EXERCISE DESCRIPTION: Please extend the page excerpt below comparing the NVidia Volta GPU with the Google TPU, starting right after its final sentence.

Category: Uncategorized

NVidia Volta GPU vs Google TPU

A Graphics Processing Unit (GPU) allows multiple hardware processors to act in parallel on a single array of data, allowing a divide and conquer approach to large computational tasks such as video frame rendering, image recognition, and various types of mathematical analysis including convolutional neural networks (CNNs). The GPU is typically placed on a larger chip which includes CPU(s) to direct data to the GPUs. This trend is making supercomputing tasks much cheaper than before .

Tesla_v100 is a System on Chip (SoC) which contains the Volta GPU which contains TensorCores, designed specifically for accelerating deep learning, by accelerating the matrix operation D = A*B+C, each input being a 4×4 matrix.  More on Volta at https://devblogs.nvidia.com/parallelforall/inside-volta/ . It is helpful to read the architecture of the previous Pascal P100 chip which contains the GP100 GPU, described here – http://wccftech.com/nvidia-pascal-specs/ .  Background on why NVidia builds chips this way (SIMD < SIMT < SMT) is here – http://yosefk.com/blog/simd-simt-smt-parallelism-in-nvidia-gpus.html .

DATA ENTRIES:
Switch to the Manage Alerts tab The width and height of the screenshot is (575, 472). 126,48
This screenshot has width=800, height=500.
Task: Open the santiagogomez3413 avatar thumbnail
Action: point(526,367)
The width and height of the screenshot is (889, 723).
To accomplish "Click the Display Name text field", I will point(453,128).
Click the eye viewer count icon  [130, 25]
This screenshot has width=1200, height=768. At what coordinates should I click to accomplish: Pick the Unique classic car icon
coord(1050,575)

* * *

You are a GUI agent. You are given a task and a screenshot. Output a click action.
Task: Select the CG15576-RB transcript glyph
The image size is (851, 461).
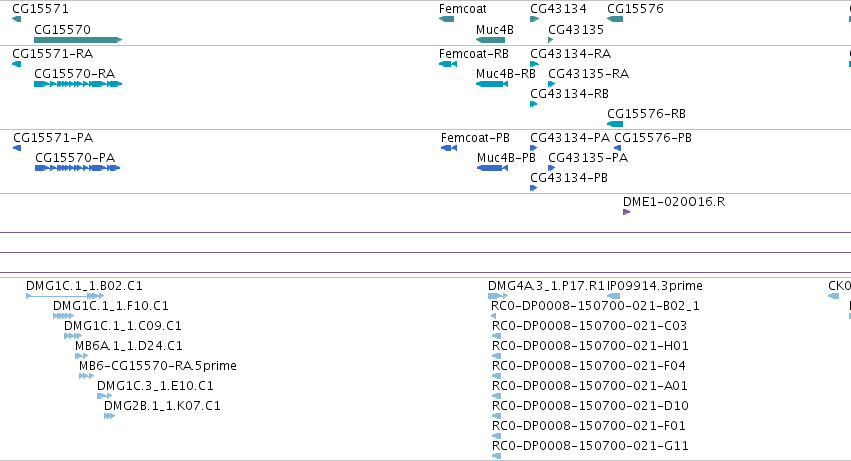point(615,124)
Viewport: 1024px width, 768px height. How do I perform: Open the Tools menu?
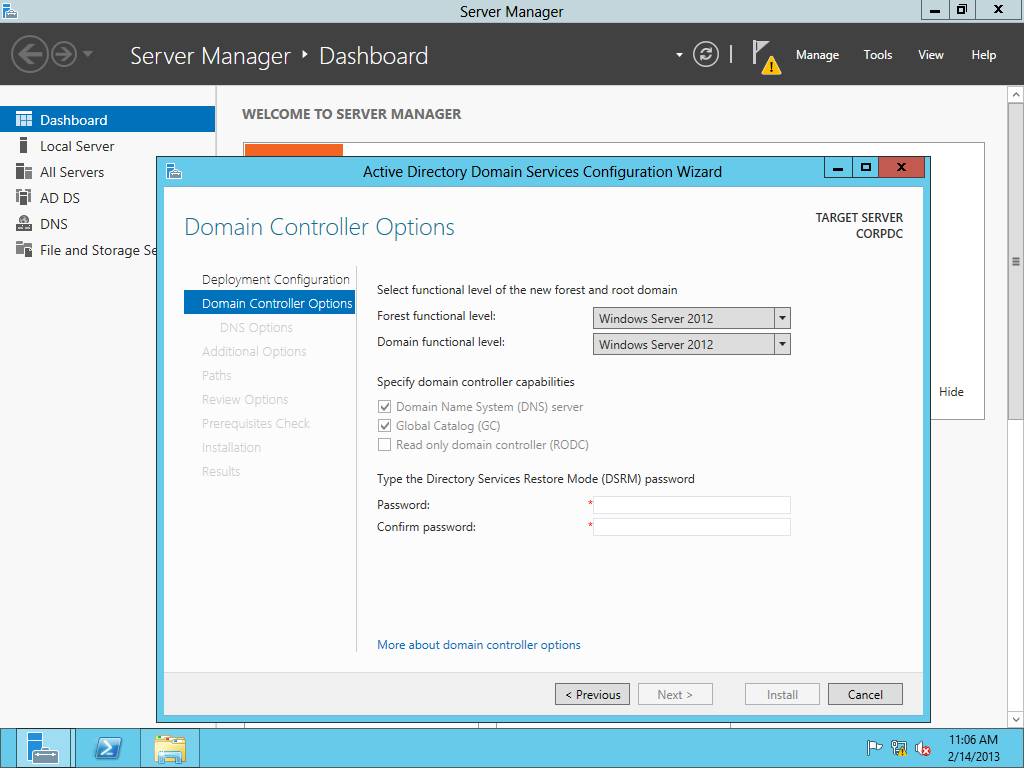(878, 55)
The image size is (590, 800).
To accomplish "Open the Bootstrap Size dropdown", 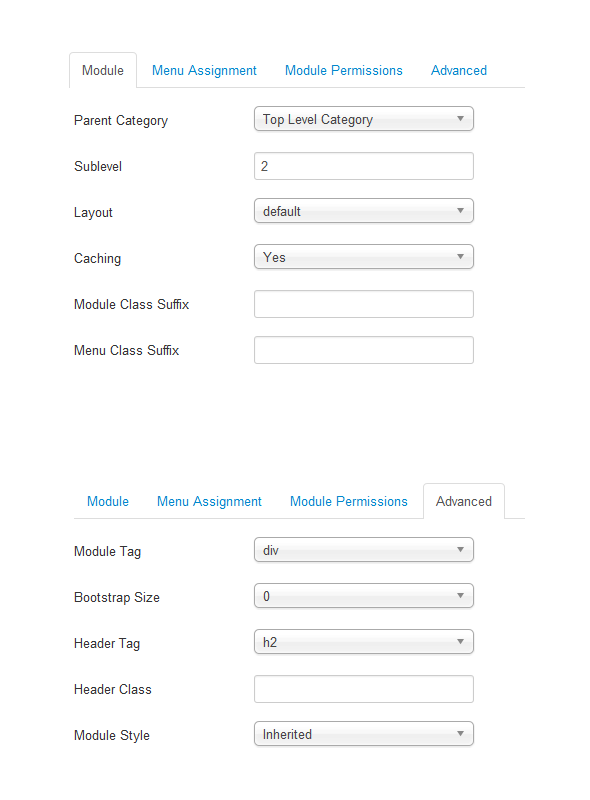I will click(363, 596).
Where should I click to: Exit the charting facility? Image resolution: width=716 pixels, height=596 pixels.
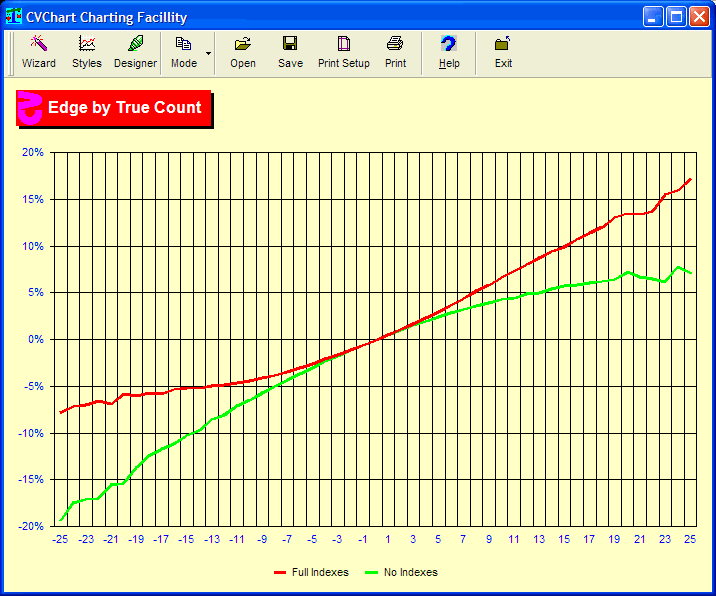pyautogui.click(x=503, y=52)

TASK ANSWER:
Volta GV100 GPU = 6 GraphicsProcessingClusters x  7 TextureProcessingCluster/GraphicsProcessingCluster x 2 StreamingMultiprocessor/TextureProcessingCluster x (64 FP32Units +64 INT32Units + 32 FP64Units +8 TensorCoreUnits +4 TextureUnits)

The FP32 cores are referred to as CUDA cores, which means 84×64 = 5376 CUDA cores per Volta GPU. The Tesla V100 which is the first product (SoC) to use the Volta GPU uses only 80 of the 84 SMs, or 80×64=5120 cores. The frequency of the chip is 1.455Ghz. The Fused-Multiply-Add (FMA) instruction does a multiplication and addition in a single instruction (a*b+c), resulting in 2 FP operations per instruction, giving a FLOPS of 1.455*2*5120=14.9 Tera FLOPs due to the CUDA cores alone. The TensorCores do a 3d Multiply-and-Add with 7x4x4+4×4=128 FP ops/cycle, for a total of 1.455*80*8*128 = 120TFLOPS for deep learning apps.

3D matrix multiplication3d_matrix_multiply

The Volta GPU uses a 12nm manufacturing process, down from 16nm for Pascal. For comparison the Jetson TX1 claims 1TFLOPS and the TX2 twice that (or same performance with half the power of TX1). The VOLTA will be available on Azure, AWS and platforms such as Facebook.  Several applications in Amazon. MS Cognitive toolkit will use it.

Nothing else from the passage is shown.